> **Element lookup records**
======
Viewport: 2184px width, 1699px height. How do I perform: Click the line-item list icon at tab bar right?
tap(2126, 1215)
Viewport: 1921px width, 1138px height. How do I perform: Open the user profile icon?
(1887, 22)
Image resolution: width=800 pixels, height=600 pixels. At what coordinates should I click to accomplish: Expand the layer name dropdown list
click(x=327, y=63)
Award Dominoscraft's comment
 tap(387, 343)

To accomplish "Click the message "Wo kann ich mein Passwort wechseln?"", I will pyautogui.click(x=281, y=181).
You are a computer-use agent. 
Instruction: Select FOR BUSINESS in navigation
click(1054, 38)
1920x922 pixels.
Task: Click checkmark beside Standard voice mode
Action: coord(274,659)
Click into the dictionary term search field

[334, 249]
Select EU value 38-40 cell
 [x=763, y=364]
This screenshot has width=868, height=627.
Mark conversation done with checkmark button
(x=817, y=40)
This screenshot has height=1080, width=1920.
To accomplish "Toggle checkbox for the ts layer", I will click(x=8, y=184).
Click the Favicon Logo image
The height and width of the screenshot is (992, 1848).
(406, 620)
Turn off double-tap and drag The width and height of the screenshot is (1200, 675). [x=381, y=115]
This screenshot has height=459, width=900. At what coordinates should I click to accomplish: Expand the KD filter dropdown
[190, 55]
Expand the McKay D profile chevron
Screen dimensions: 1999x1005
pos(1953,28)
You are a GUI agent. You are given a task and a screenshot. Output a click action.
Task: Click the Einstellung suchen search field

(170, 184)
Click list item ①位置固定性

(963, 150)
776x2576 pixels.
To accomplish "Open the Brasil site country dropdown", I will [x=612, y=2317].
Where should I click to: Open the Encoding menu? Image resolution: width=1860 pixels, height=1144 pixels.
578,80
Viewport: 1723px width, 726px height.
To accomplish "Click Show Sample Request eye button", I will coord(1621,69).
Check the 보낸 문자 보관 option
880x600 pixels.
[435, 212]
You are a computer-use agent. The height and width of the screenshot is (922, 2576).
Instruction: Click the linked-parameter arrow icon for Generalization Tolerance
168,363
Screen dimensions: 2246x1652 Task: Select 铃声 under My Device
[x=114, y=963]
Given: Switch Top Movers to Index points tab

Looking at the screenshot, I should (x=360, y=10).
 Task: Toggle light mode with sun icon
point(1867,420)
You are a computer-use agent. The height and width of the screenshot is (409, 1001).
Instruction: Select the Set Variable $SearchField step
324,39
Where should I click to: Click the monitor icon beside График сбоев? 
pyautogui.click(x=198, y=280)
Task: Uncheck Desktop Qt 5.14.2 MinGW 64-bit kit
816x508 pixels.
======
Count the lines of the records that contain the string "pixels", treating uppercase and lowercase as different. Reply with the number only.

6